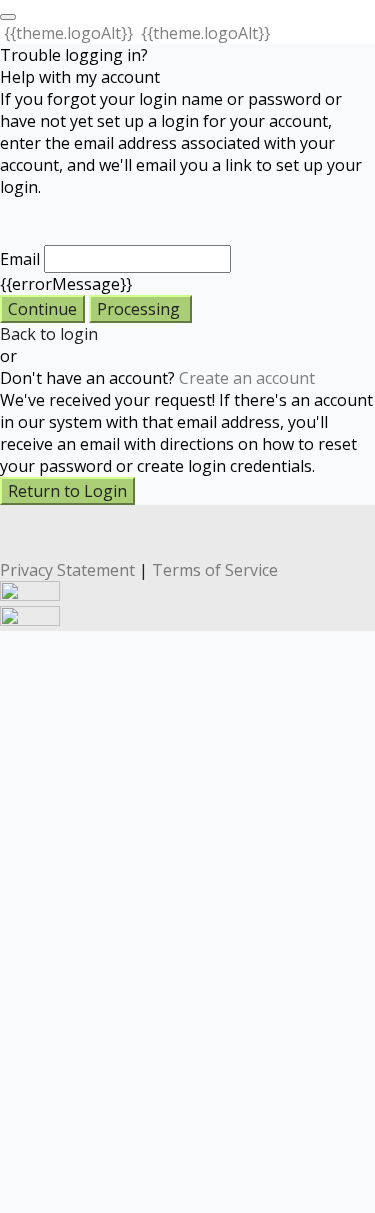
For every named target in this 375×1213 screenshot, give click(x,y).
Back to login (49, 334)
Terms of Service (215, 570)
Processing (140, 309)
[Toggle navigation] (8, 17)
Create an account (247, 378)
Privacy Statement (67, 570)
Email (20, 259)
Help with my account (80, 77)
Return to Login (67, 491)
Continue (42, 309)
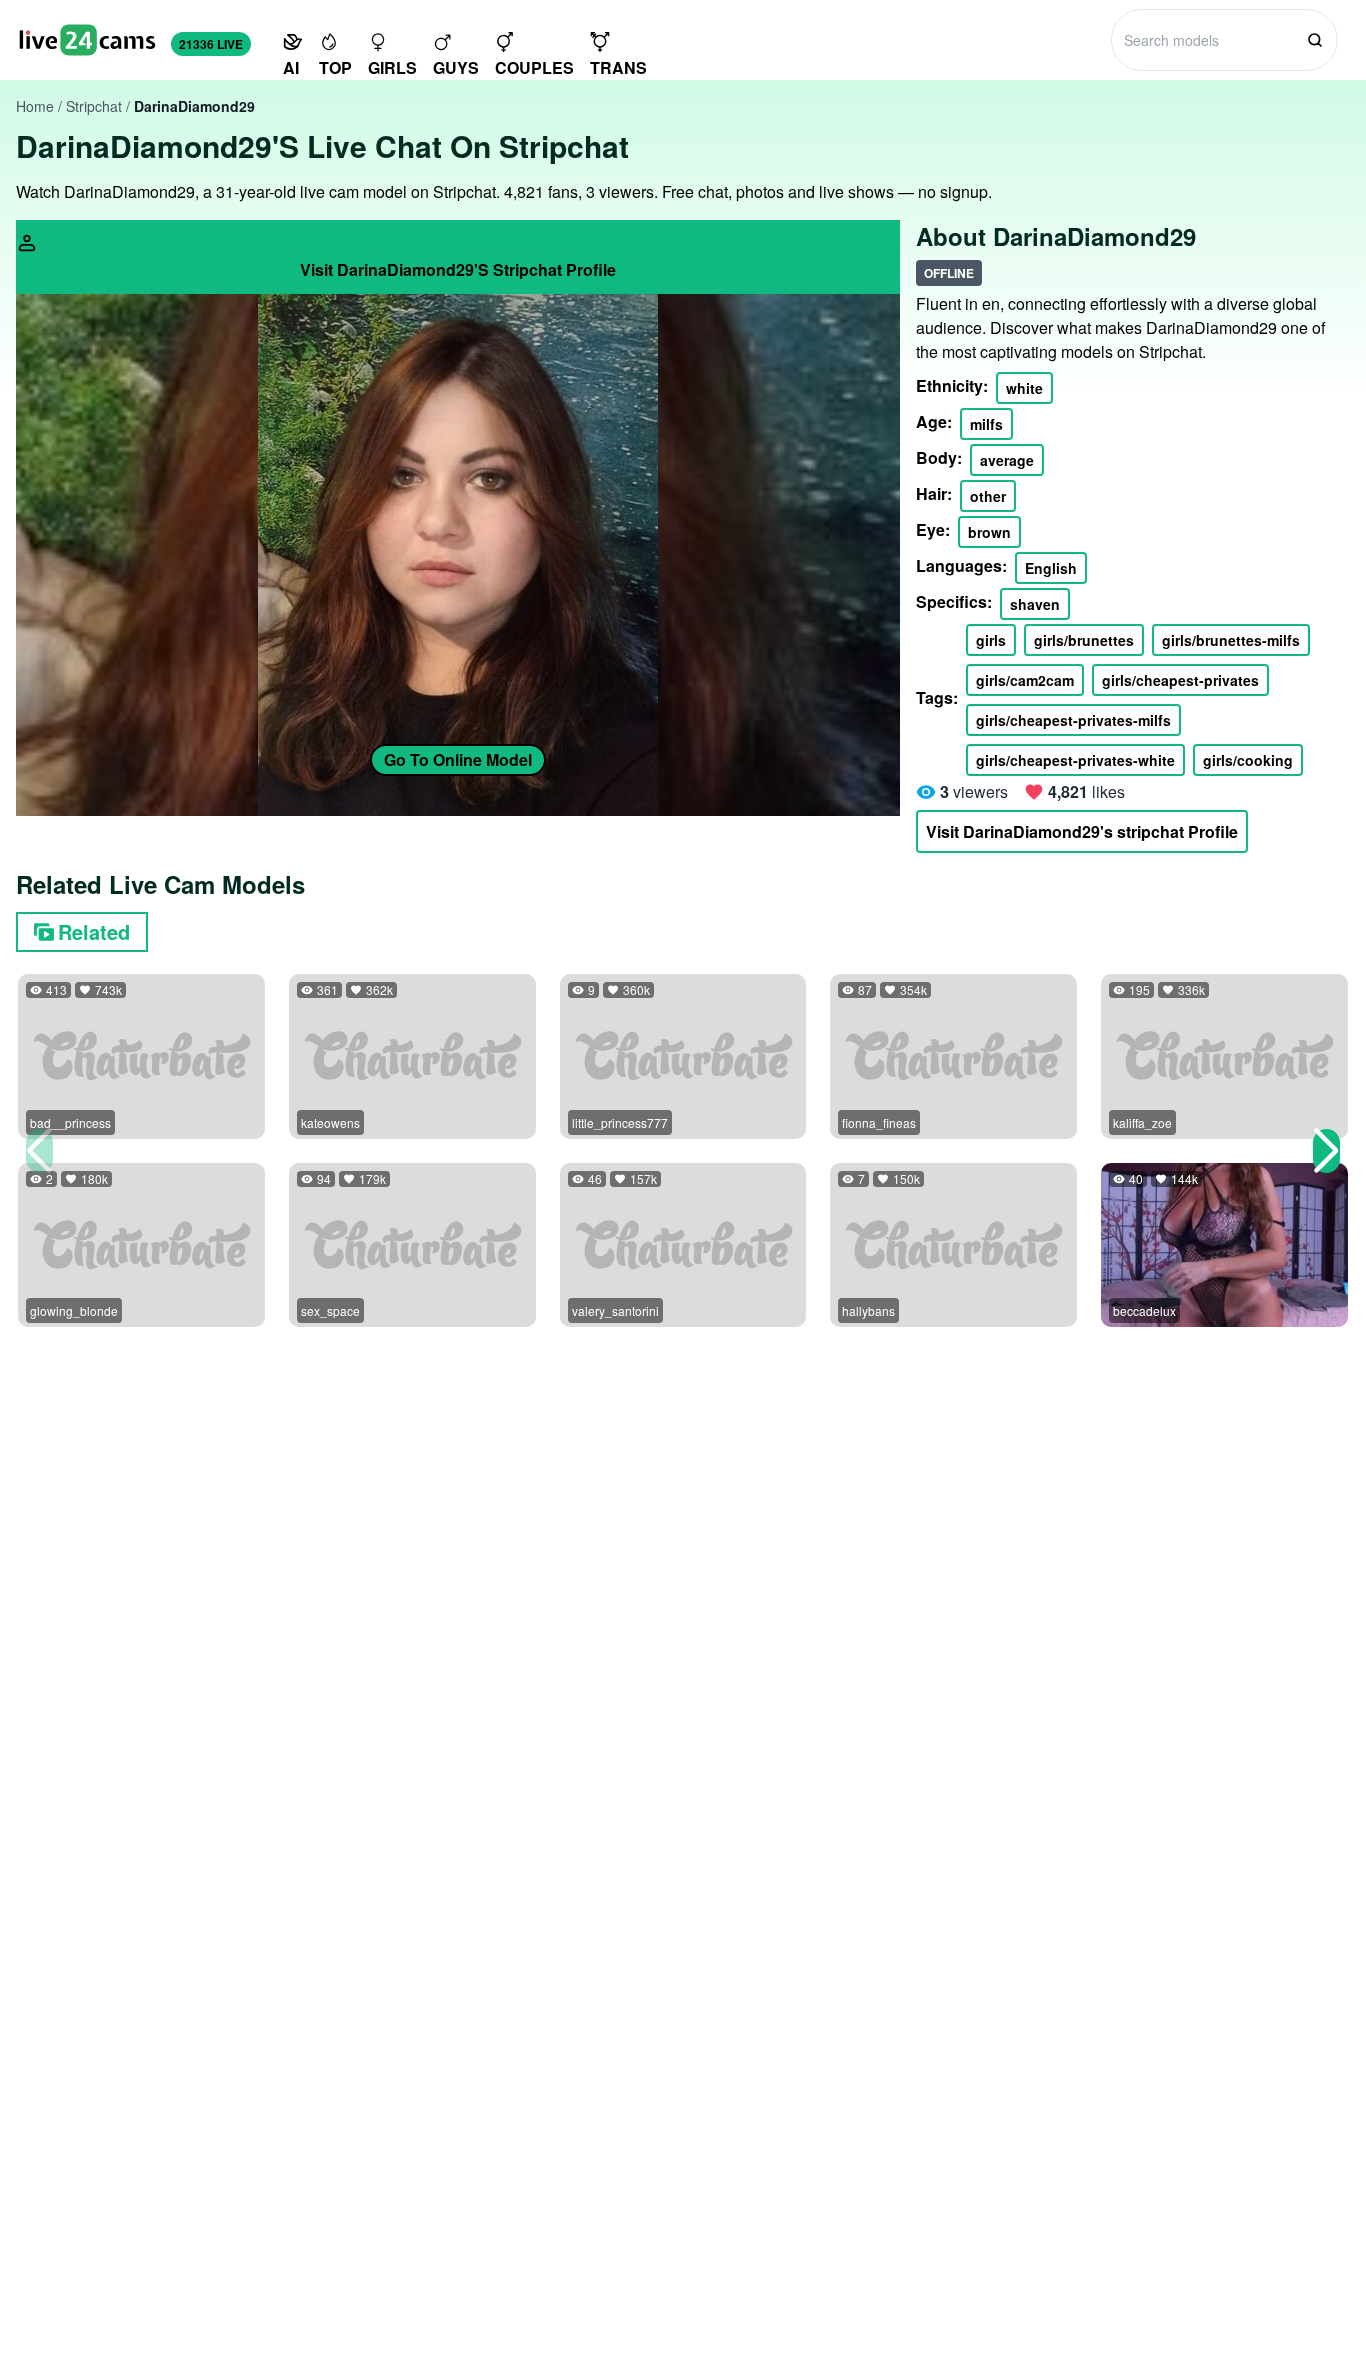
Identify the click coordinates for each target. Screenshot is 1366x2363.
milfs (986, 424)
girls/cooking (1248, 760)
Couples (534, 67)
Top (335, 67)
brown (989, 532)
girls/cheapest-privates (1180, 680)
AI (291, 67)
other (988, 496)
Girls (392, 67)
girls (991, 640)
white (1024, 388)
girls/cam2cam (1025, 680)
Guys (456, 67)
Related (94, 931)
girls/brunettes (1084, 640)
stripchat (94, 106)
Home (35, 106)
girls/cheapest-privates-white (1075, 760)
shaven (1035, 604)
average (1007, 460)
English (1051, 568)
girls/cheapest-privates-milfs (1073, 720)
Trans (618, 67)
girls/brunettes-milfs (1231, 640)
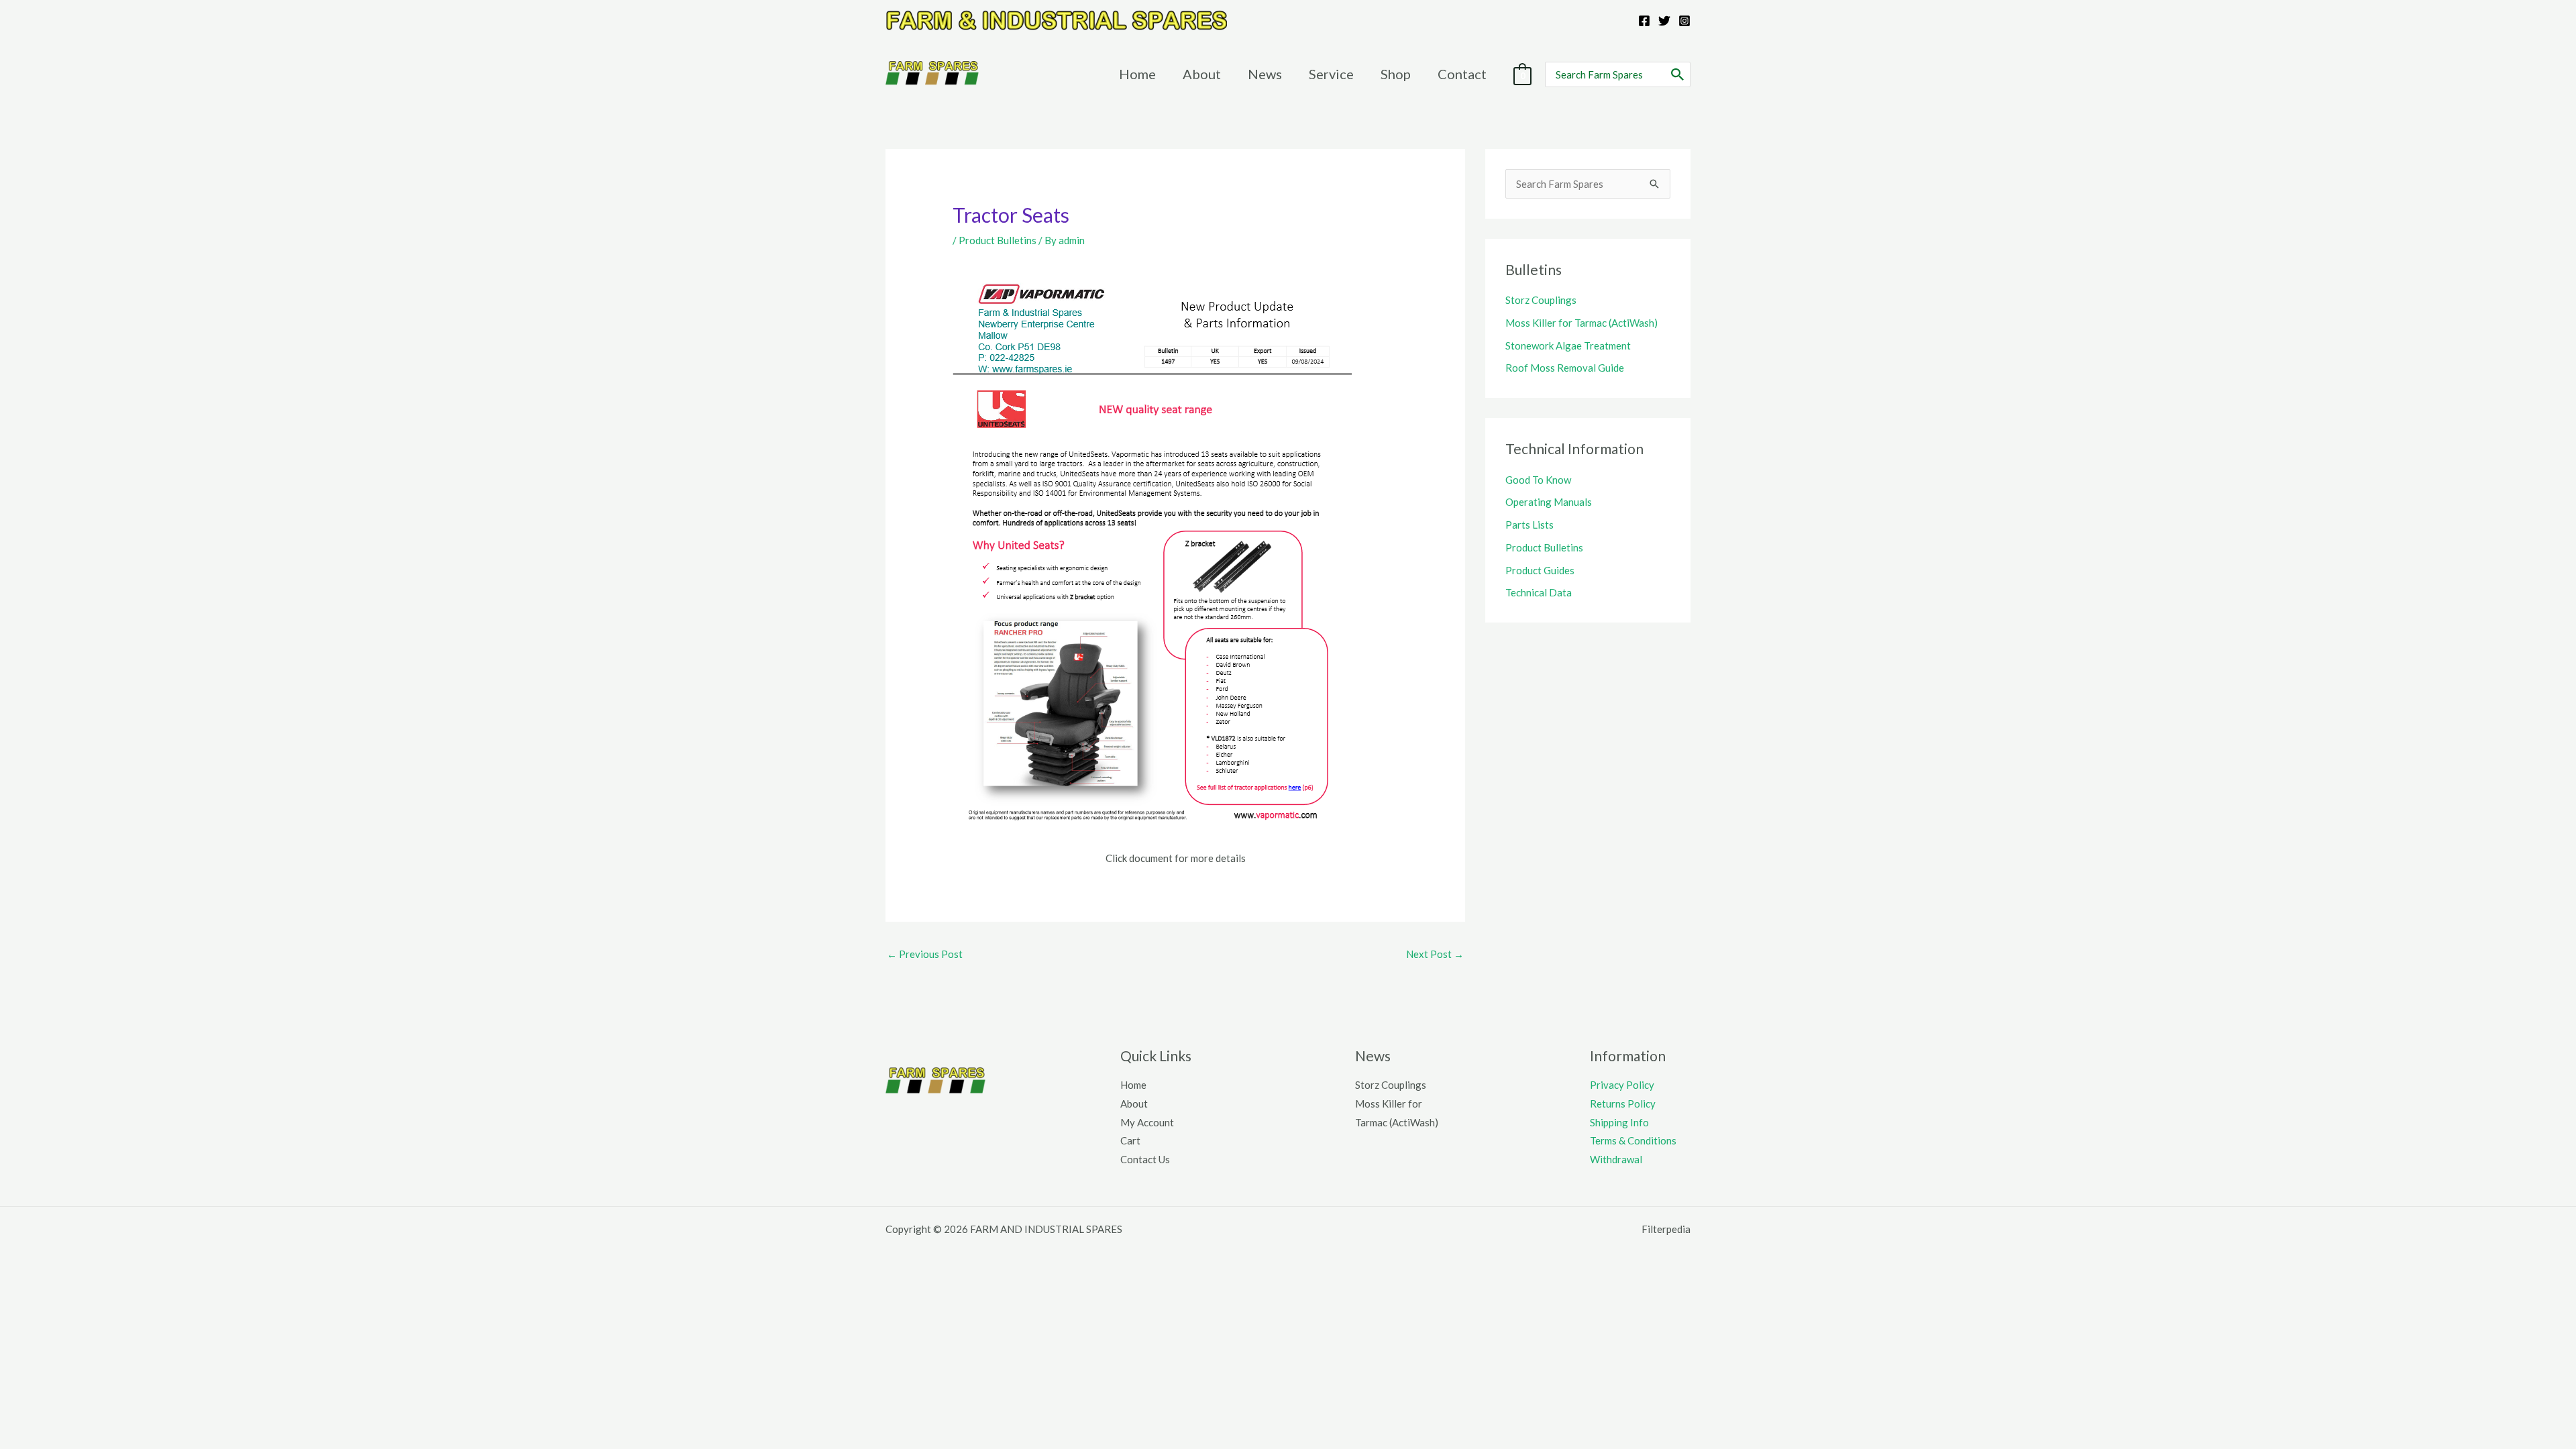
§ §
### WHAT YOU ARE ASKED TO DO
In the lines above, find each one with "cheapest" and list it.

### WRITTEN RESPONSE
girls/cheapest-privates (1180, 680)
girls/cheapest-privates-white (1075, 760)
girls/cheapest-privates-milfs (1073, 720)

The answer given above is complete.